Une situation stable, mais des résultats moins solides que ne le suggère la hausse des revenus

Waberer’s est dans une situation plus stable que ne le suggère, à lui seul, le déficit du transport international. Le deuxième trimestre marque une nette amélioration par rapport au premier, la logistique contractuelle reste solide et l’assurance continue de générer des bénéfices importants et prévisibles.

Il n’en reste pas moins que la hausse de 12 % du chiffre d’affaires et la progression de 36 % du bénéfice net publié masquent plusieurs tendances importantes : les marges se sont dégradées, le bénéfice ajusté a reculé et la flotte de transport détenue en propre n’est redevenue rentable qu’à la fin du premier semestre.
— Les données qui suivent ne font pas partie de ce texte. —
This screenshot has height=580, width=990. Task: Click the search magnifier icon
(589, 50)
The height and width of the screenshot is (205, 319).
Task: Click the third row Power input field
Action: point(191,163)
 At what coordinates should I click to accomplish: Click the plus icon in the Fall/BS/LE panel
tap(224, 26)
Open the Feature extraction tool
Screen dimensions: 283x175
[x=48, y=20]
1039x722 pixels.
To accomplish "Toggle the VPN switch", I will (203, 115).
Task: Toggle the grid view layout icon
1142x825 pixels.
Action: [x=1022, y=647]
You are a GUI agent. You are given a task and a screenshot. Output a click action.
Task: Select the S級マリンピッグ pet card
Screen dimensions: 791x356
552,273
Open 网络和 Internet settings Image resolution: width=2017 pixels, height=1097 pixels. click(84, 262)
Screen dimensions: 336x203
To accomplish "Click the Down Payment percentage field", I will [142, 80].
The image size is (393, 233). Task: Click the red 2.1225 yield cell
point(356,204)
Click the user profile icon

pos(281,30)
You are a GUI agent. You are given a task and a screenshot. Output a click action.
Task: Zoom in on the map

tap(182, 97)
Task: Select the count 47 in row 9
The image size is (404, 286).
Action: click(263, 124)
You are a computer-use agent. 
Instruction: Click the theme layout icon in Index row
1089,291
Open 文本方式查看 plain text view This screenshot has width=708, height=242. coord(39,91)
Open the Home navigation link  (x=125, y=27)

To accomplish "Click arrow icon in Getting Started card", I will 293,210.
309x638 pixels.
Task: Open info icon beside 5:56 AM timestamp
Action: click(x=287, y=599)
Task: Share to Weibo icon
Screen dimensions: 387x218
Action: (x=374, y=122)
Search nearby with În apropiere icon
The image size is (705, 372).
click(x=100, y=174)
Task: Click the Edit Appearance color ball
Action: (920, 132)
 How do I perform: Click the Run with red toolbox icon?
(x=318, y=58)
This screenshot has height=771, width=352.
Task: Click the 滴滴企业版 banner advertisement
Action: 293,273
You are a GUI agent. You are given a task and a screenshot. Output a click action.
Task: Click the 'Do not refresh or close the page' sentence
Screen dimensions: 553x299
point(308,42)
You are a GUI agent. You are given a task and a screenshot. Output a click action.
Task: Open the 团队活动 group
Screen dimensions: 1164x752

Les prix élevés du carburant et l’appréciation du forint face à l’euro ont sensiblement pesé sur la capacité bénéficiaire du groupe au premier semestre. Dans le même temps, les mesures prises précédemment — notamment la renégociation des clauses carburant dans les contrats et la mise en place de positions de change à terme — ont fortement limité leur impact. Ces facteurs ne représentent donc plus un risque supplémentaire important pour le reste de l’année, a déclaré Zsolt Barna, président-directeur général de Waberer’s Group.